One may just hope, as the president claims, that “As the citizens of Afghanistan and Iraq seize the moment, their example will send a message of hope throughout a vital region”.
In Iraq, total number of American Military casualties has reached to 1001, since the war started on March 19th, 2003. Almost 6980 American soldiers have been severely wounded so far. Other coalition troops died in Iraq are 127 compared to 1001 American soldiers. Bush’s remarks in this regard that “some” 30 nations—as he was not sure about the exact numbers--- stood beside America in Iraq does not hold any water.
Last but not least, one thing the Bush administration does not seem to understand is that when America talks about “advancing freedom” to either Iraq or Middle East for that matter, America needs to show to the people of the country of target that America stands by them.
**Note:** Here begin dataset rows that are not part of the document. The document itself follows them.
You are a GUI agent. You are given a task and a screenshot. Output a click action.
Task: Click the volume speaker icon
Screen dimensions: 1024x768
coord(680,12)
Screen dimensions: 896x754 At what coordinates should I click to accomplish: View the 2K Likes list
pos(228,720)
Iraq Body Count (IBC), a volunteer group of British and US academics and researchers (All credit goes to them, not the bush administration), compiled statistics on civilian casualties from media reports and estimated that over 10,000 civilians died in the conflict.
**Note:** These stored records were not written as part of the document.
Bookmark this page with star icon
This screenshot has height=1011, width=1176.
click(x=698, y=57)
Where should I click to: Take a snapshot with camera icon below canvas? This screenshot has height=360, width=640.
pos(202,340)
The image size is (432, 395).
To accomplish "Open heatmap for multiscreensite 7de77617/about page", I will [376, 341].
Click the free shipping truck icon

Talking about extending freedom should not be an empty slogan. What really needs to be changed is the Bush’s foreign policy not its position. Bush administration has changed its position on many of the issues, from declaring war as a “crusade” to the “war not against Islam” and from “mission accomplished” to the “war miss-calculated”, while keeping the same old rigid policy that has not beard any fruits.
Similarly, the Democracy to the world can only be extended if US exculpate itself from its dual policies of supporting the dictatorship-regimes. Otherwise, one may just wonder that what role Pakistan would have played in the war against terrorism, if the Pakistani establishment had not been provided with $350 million in the annual aid package or had the Pakistani establishment been held accountable in manipulating the referendum in 2002 and putting the government of troika in place in 2004 after dismissing the then Prime Minister Mir Zafarullah Jamali who did not agree with the General on his idea of being in the uniform for ever?